Two containers are started: a model server (llama-server) and the agent container. They communicate via container networking. When the agent session exits, the model server container is automatically stopped and removed.

Options

--authfile=password

Path of the authentication file for OCI registries

--backend=auto | vulkan | rocm | cuda | sycl | openvino

GPU backend to use for inference (default: auto).

Available backends depend on the detected GPU hardware.

auto (default): Automatically selects the preferred backend based on your GPU:

  • AMD GPUs: vulkan (Linux/macOS) or rocm (Windows)
  • NVIDIA GPUs: cuda
  • Intel GPUs: vulkan (Linux/macOS) or sycl (Windows); openvino available as explicit option
  • No GPU: vulkan (CPU fallback)

Platform-specific behavior:

  • On Linux/macOS, Vulkan provides broad compatibility and is preferred for AMD and Intel GPUs
  • On Windows, vulkan is not supported on WSL2, so vendor-specific backends (rocm, sycl) are preferred

Explicit backend selection:

  • vulkan: Use Vulkan-based inference (compatible with AMD, Intel, and CPU)
  • rocm: Use AMD ROCm backend (AMD GPUs only)
  • cuda: Use NVIDIA CUDA backend (NVIDIA GPUs only)
  • sycl: Use Intel SYCL/oneAPI backend (Intel GPUs only)
  • openvino: Use Intel OpenVINO backend (Intel GPUs only); uses ghcr.io/ggml-org/llama.cpp:full-openvino

Available choices: The allowed values for --backend are dynamically determined based on your detected GPU hardware. For example, on a system with an AMD GPU, only auto, vulkan, and rocm are available.

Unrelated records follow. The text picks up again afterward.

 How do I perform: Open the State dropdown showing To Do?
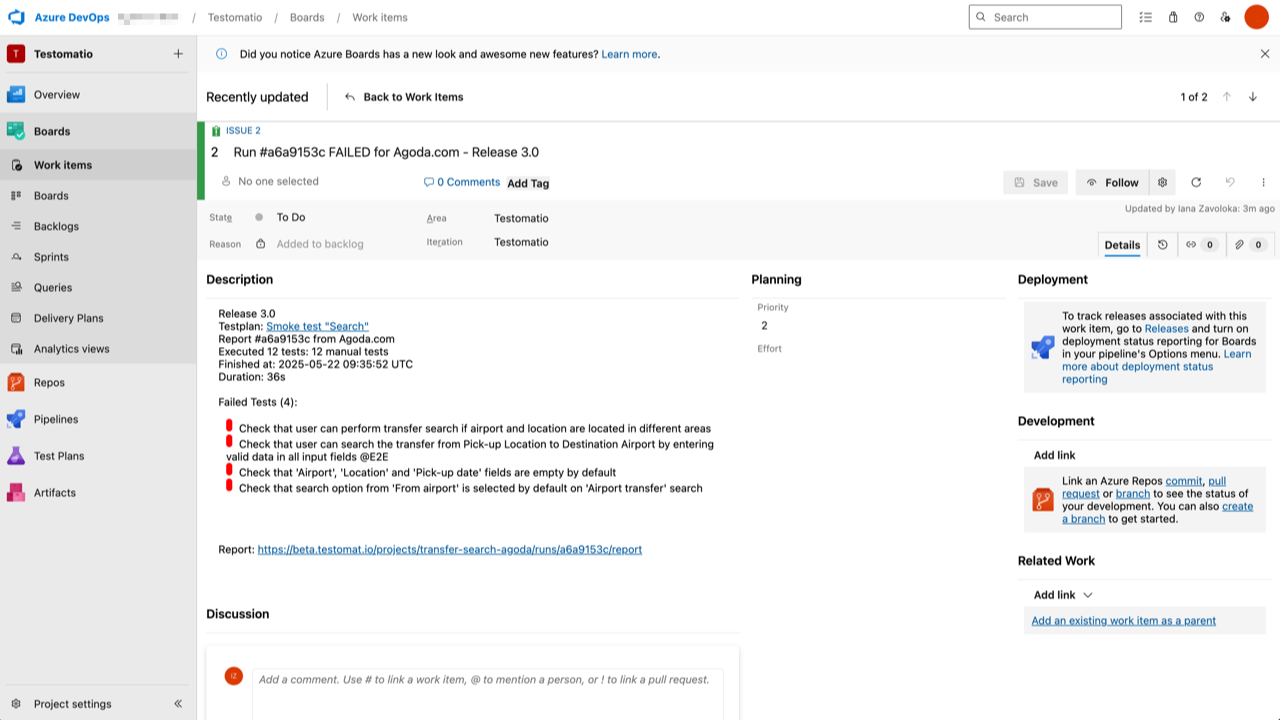[x=290, y=217]
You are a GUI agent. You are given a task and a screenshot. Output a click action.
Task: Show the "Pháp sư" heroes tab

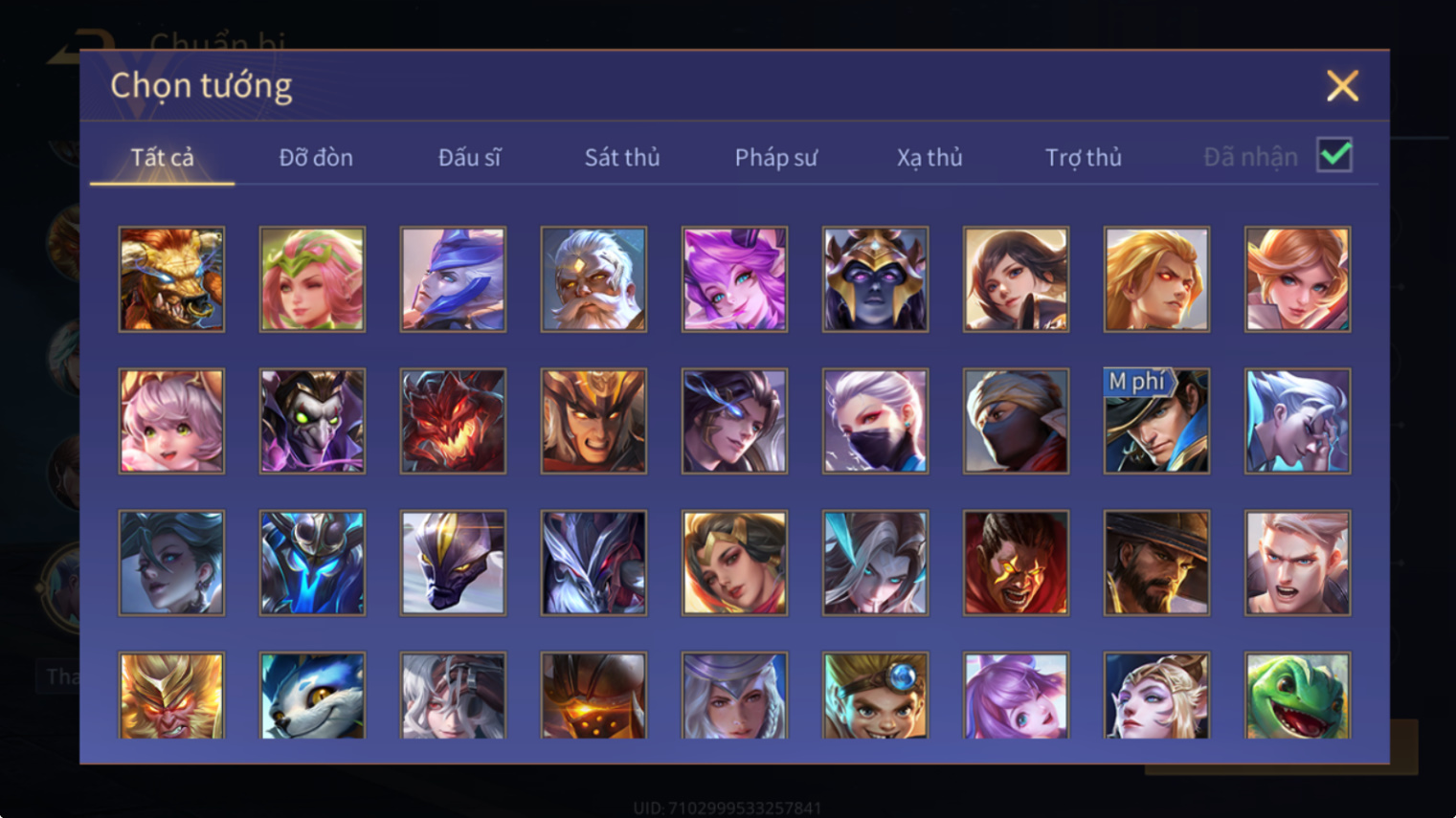[776, 157]
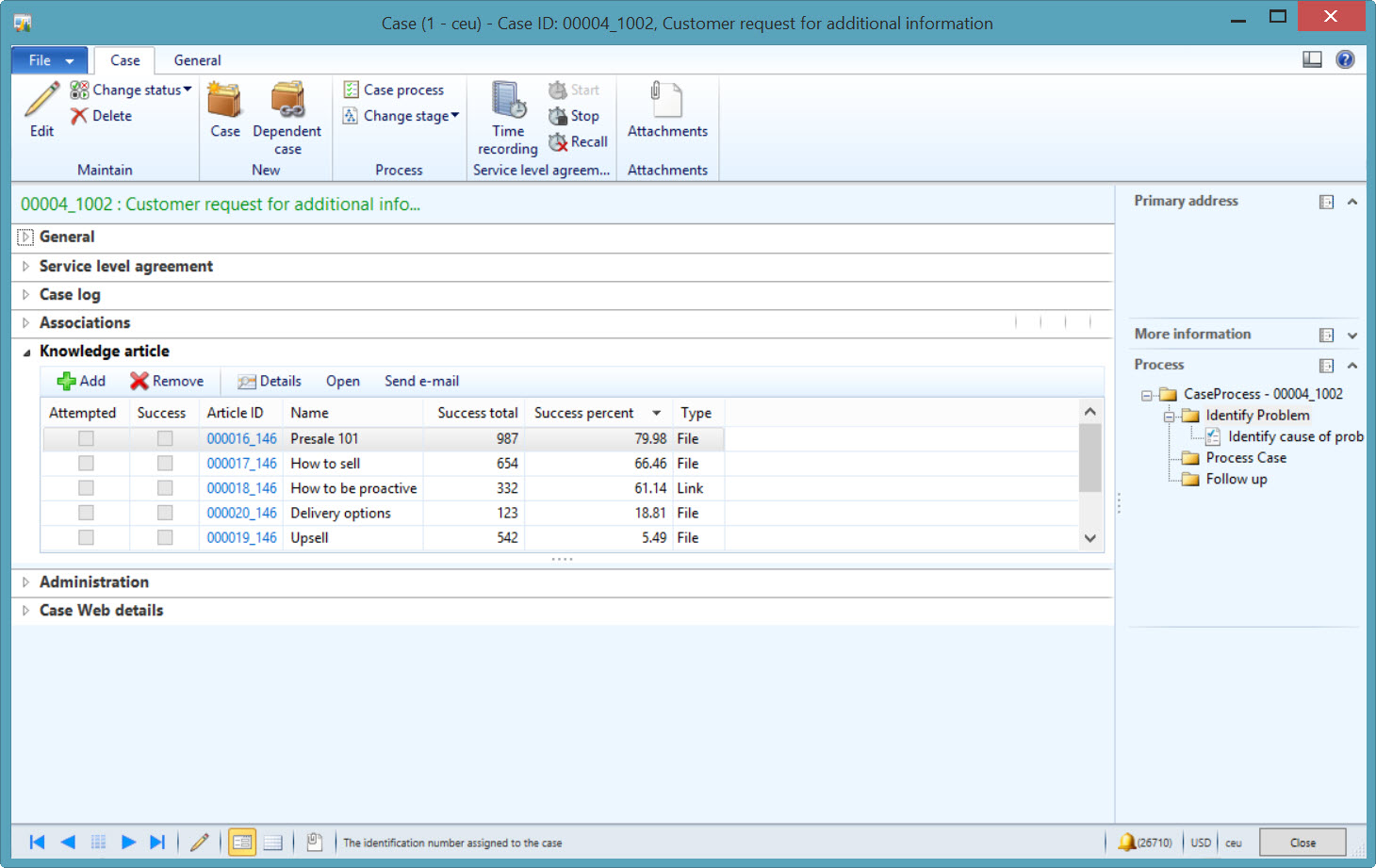Image resolution: width=1376 pixels, height=868 pixels.
Task: Click the Close button at bottom right
Action: pos(1302,843)
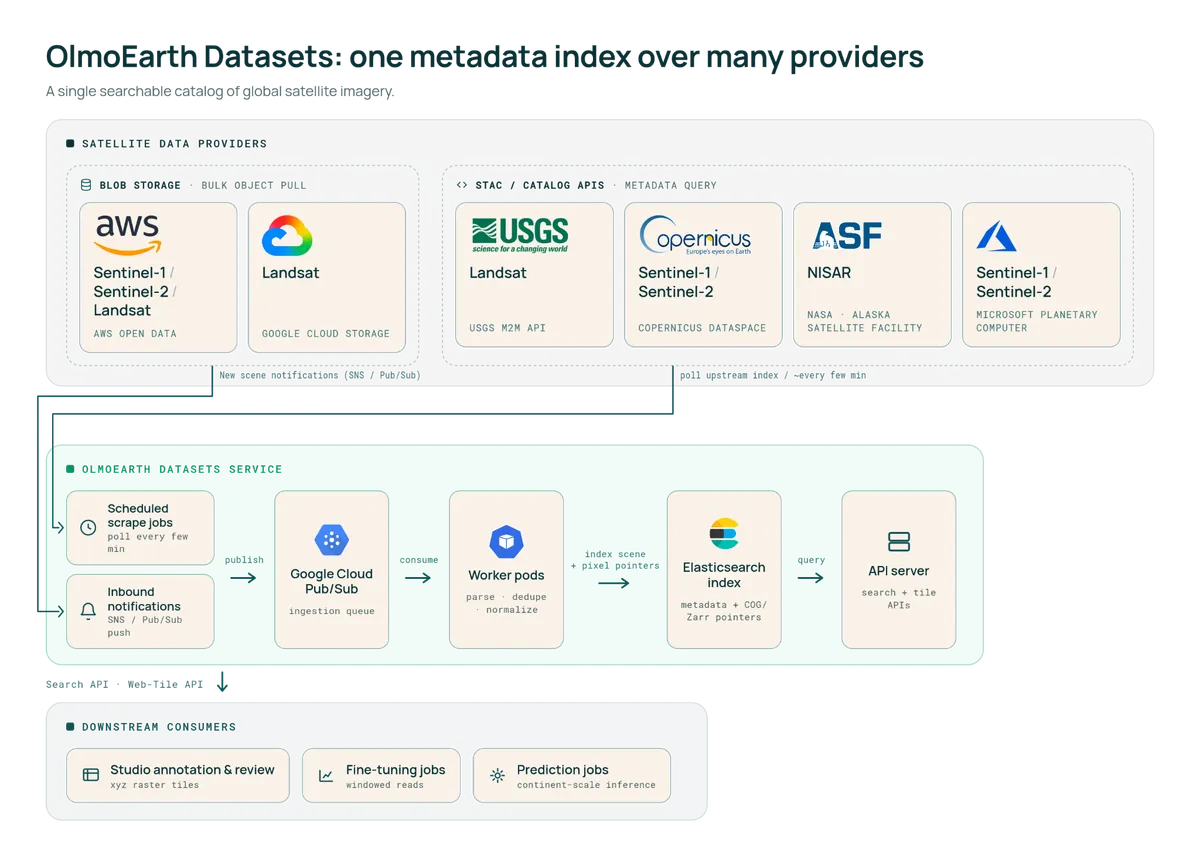Click the Azure logo in Planetary Computer card
The height and width of the screenshot is (856, 1200).
pyautogui.click(x=996, y=236)
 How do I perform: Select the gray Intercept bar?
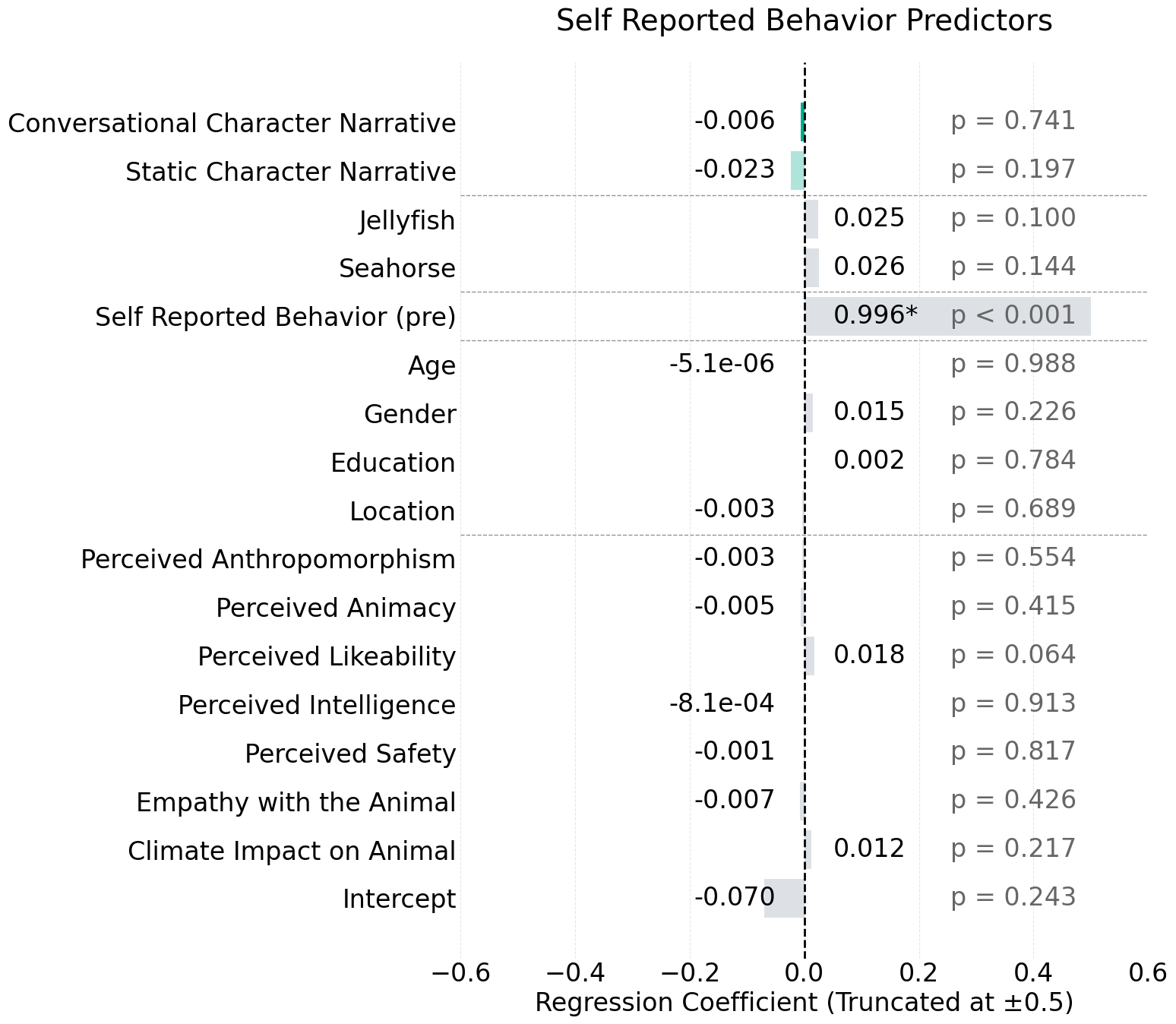[x=784, y=898]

Configuration: The default can be overridden in the ramalama.conf file or via the RAMALAMA_BACKEND environment variable.

Examples:

# Use auto-detection (default)
ramalama run granite

# Force Vulkan backend
ramalama run --backend vulkan granite

# Force ROCm backend on AMD GPU
ramalama run --backend rocm granite

--cache-reuse=256

Min chunk size to attempt reusing from the cache via KV shifting

--ctx-size, -c

size of the prompt context. This option is also available as --max-model-len. Applies to llama.cpp and vllm regardless of alias (default: 0, 0 = loaded from model)

--device

Add a host device to the container. Optional permissions parameter can be used to specify device permissions by combining r for read, w for write, and m for mknod(2).

Example: --device=/dev/dri/renderD128:/dev/xvdc:rwm

The device specification is passed directly to the underlying container engine. See documentation of the supported container engine for more information.

Pass '--device=none' to explicitly add no device to the container, e.g. for running a CPU-only performance comparison.

--env=

Set environment variables inside of the container.

This option allows arbitrary environment variables that are available for the process to be launched inside of the container. If an environment variable is specified without a value, the container engine checks the host environment for a value and set the variable only if it is set on the host.

--goose-image=IMAGE

Goose container image

--help, -h

show this help message and exit

--host="0.0.0.0"

IP address for llama.cpp to listen on.

--image=IMAGE

OCI container image to run with specified AI model. RamaLama defaults to using images based on the accelerator it discovers. For example: quay.io/ramalama/ramalama. See the table above for all default images. The default image tag is based on the minor version of the RamaLama package. Version 0.18.0 of RamaLama pulls an image with a :0.18 tag from the quay.io/ramalama OCI repository. The --image option overrides this default.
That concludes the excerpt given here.